(INFORMATION SHOWN)

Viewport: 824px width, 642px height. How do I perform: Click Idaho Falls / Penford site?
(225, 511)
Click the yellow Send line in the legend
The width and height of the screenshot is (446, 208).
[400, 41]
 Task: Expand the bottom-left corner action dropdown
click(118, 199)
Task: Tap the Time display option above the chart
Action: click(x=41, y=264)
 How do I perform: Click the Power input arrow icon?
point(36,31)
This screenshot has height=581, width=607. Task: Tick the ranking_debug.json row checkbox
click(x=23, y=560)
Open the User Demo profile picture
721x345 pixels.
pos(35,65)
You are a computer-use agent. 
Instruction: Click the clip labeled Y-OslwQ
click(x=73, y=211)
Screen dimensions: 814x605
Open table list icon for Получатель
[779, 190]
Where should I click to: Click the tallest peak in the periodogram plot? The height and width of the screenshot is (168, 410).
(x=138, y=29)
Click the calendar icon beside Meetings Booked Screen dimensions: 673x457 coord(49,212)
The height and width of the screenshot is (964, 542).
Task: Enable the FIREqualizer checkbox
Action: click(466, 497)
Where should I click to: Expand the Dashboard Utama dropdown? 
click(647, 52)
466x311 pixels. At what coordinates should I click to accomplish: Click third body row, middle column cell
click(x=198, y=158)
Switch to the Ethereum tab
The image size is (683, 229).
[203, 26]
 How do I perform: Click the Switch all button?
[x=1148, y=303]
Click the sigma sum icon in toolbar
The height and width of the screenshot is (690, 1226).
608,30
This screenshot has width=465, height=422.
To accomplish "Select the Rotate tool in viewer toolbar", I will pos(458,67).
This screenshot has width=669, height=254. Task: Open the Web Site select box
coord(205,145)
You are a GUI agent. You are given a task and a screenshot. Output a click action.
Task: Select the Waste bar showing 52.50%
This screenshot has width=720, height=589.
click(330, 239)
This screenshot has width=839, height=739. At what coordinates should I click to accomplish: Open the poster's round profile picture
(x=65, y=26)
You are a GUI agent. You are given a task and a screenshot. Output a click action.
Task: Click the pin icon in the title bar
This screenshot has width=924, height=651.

(End INFORMATION SHOWN)

**WORK TO COMPLETE:** Copy exactly. The range runs from the line containing "How do I perform: Click the Switch" through the last line of the data.

**THE COMPLETED TASK:**
 How do I perform: Click the Switch all button?
[x=1148, y=303]
Click the sigma sum icon in toolbar
The height and width of the screenshot is (690, 1226).
608,30
This screenshot has width=465, height=422.
To accomplish "Select the Rotate tool in viewer toolbar", I will pos(458,67).
This screenshot has width=669, height=254. Task: Open the Web Site select box
coord(205,145)
You are a GUI agent. You are given a task and a screenshot. Output a click action.
Task: Select the Waste bar showing 52.50%
This screenshot has width=720, height=589.
click(330, 239)
This screenshot has width=839, height=739. At what coordinates should I click to accomplish: Open the poster's round profile picture
(x=65, y=26)
You are a GUI agent. You are given a task and a screenshot. Output a click action.
Task: Click the pin icon in the title bar
This screenshot has width=924, height=651.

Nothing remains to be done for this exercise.